Dealing with missing data

Missing data was not an issue in this review, but for future updates we will follow the methods set out in our protocol, which are available in the Differences between protocol and review section.

Assessment of heterogeneity

Heterogeneity was not an issue. Should we find eligible studies during future updates of this review, we will follow the methods set out in our protocol, which are available in the Differences between protocol and review section.

Assessment of reporting biases

We did not identify any eligible studies. Therefore, we did not construct a funnel plot to assess reporting bias. Should we find eligible studies during future updates of this review, we will follow the methods set out in our protocol, which are available in the Differences between protocol and review section.

Data synthesis

As we did not identify any eligible studies, data synthesis was not an issue. Should we find eligible studies during future updates of this review, we will follow the methods set out in our protocol, which are available in the Differences between protocol and review section.

Subgroup analysis and investigation of heterogeneity

We had not planned any subgroup analyses.

Sensitivity analysis

Sensitivity analyses were not an issue. Should we find eligible studies during future updates of this review, we will follow the methods set out in our protocol, which are available in the Differences between protocol and review section.
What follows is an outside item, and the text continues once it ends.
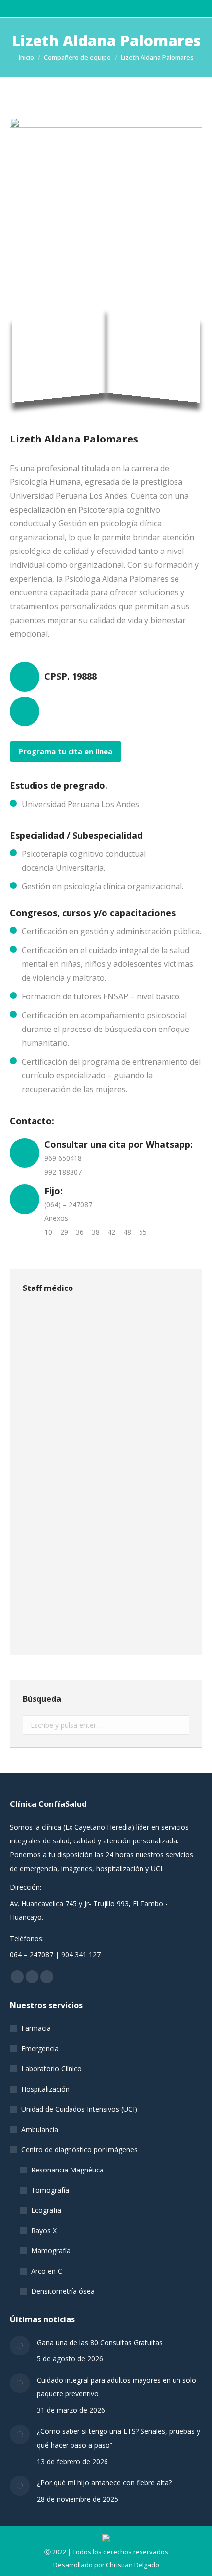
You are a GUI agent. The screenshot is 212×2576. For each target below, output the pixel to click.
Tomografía (50, 2190)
Summary of findings and assessment of the certainty of the evidence

We prepared a summary of findings table, in which we presented the lack of evidence for event‐free survival, overall survival, quality‐adjusted survival, toxicity, and progression‐free survival.

If we include studies during future updates, two review authors will independently assess the certainty of the evidence using the five GRADE considerations (i.e. study limitations, inconsistency, indirectness, imprecision, and publication bias).